Mambas to Meerkats

Wikipedia says that: The meerkat or suricate, Suricata suricatta, is a small mammal belonging to the mongoose family. Meerkats live in all parts of the Kalahari Desert in Botswana, in much of the Namib Desert in Namibia and southwestern Angola, and in South Africa. A group of meerkats is called a “mob”, “gang” or “clan”. Meerkats are primarily insectivores, but also eat lizards, snakes, scorpions, spiders, plants, eggs, small mammals, millipedes, centipedes and, more rarely, small birds. Meerkats are immune to certain types of venom, including the very strong venom of the scorpions of the Kalahari Desert, unlike humans. Meerkats are small burrowing animals, living in large underground networks with multiple entrances which they leave only during the day. They are very social, living in colonies averaging 20–30 members. Animals in the same group regularly groom each other to strengthen social bonds.

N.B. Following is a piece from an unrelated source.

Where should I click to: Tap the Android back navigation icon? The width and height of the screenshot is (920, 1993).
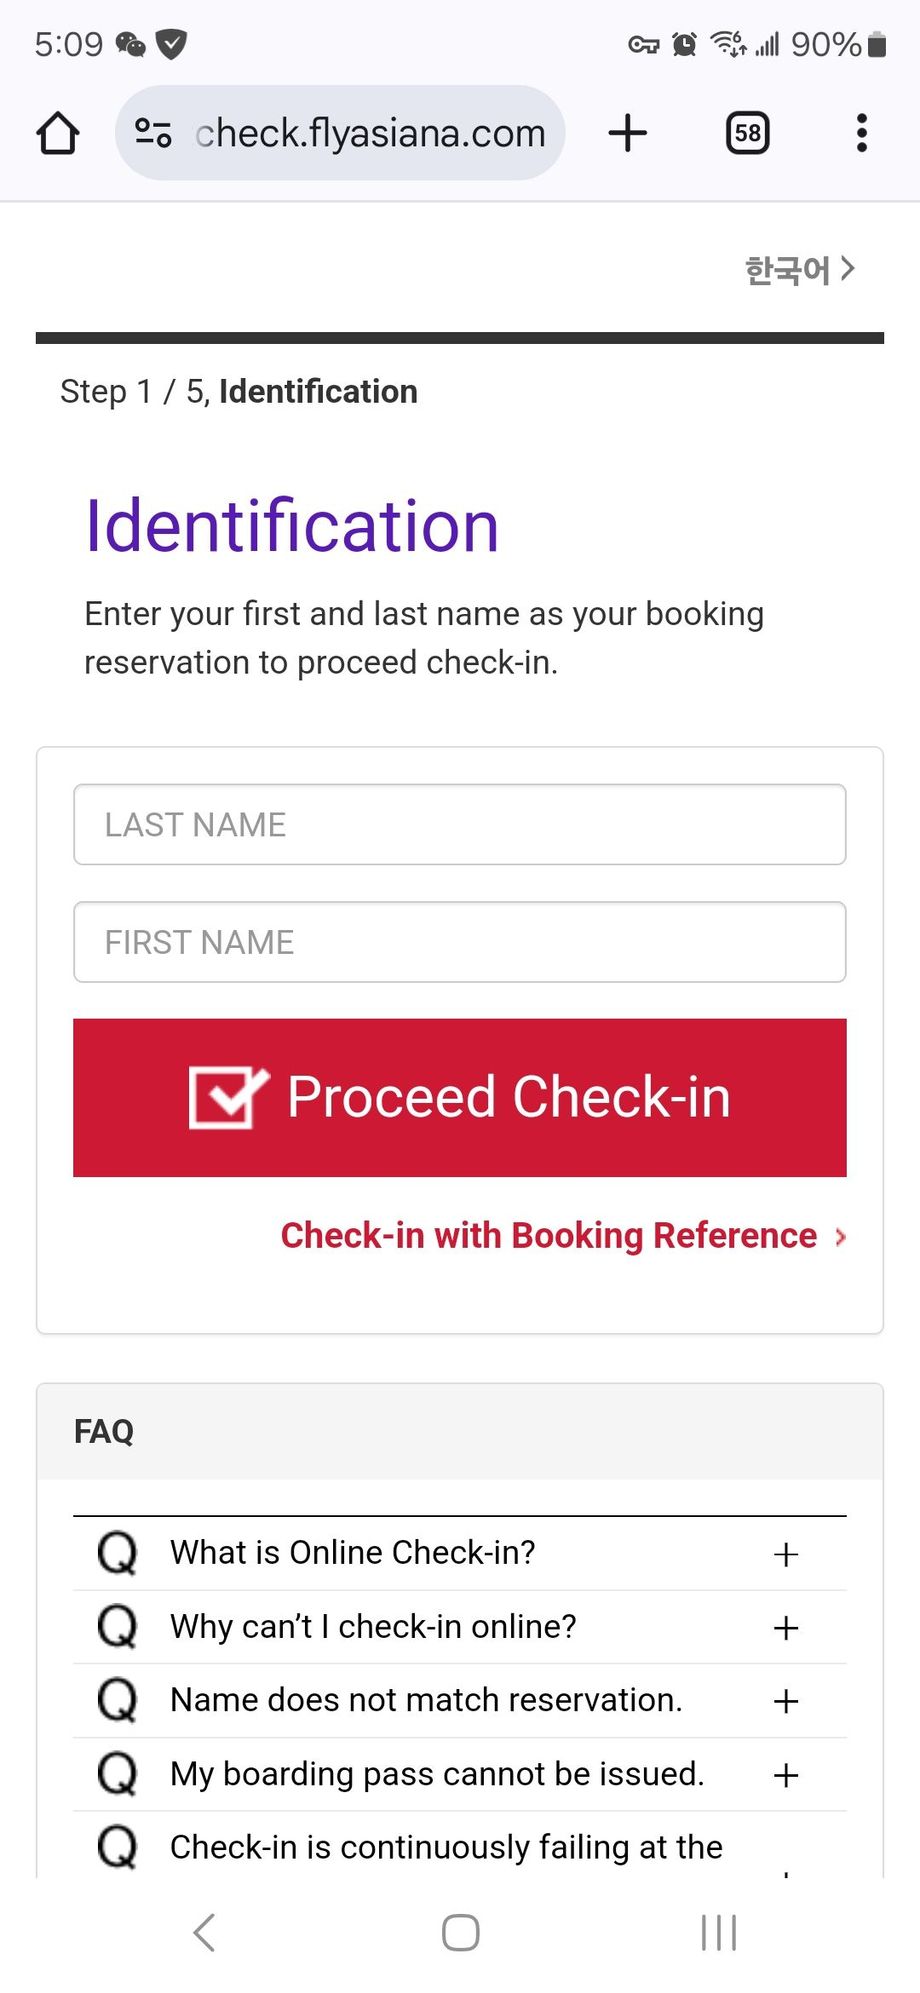pos(204,1932)
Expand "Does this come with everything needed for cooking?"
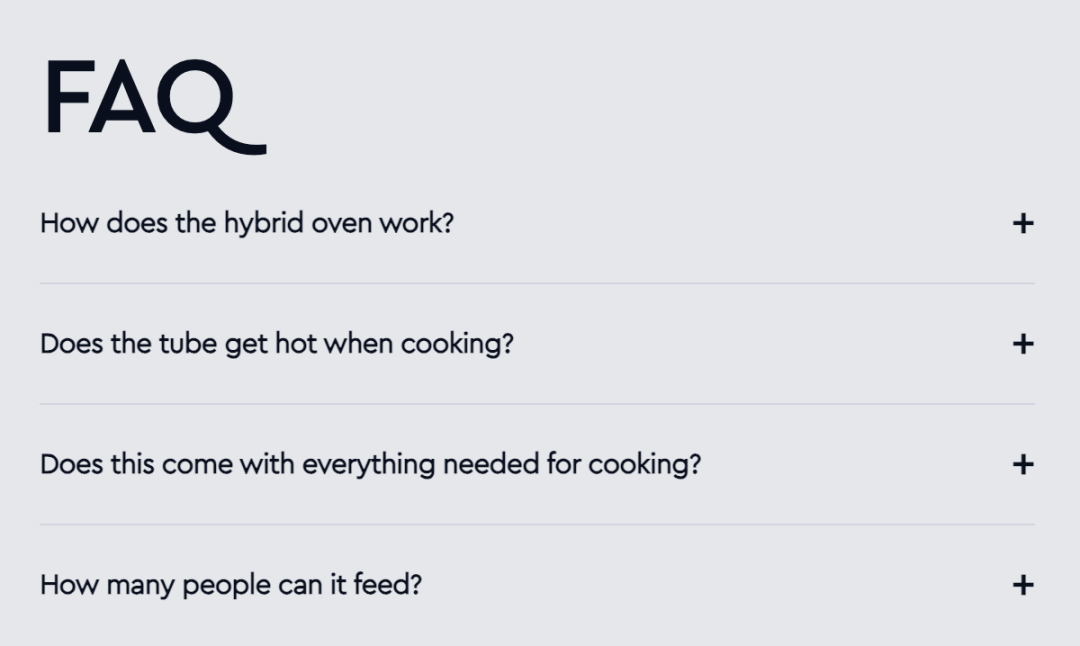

In case you haven’t guessed, there are meerkats where we are staying right now. Well, actually, there were meerkats, now there is just one meerkat living in the maze of twisty little passages, or twisty little maze of passages, or little maze of twisty passages, or- you get the point. It lives in a maze of tunnels in the shade of a small acacia tree in the middle of the driveway. As I was saying earlier, there used to be more, as in one more, but it died at nine years of age, leaving the one year old to fend for itself in the world of humans.

Tonight when we were having dinner, our host told us to be careful about snakes and scorpions around our house, which is half a kilometer away from the main building. The reason being that since there aren’t meerkats to eat all the bad things, the bad things like it there. As an afterthought, meerkats even eat mambas!

That’s all for now, Folks!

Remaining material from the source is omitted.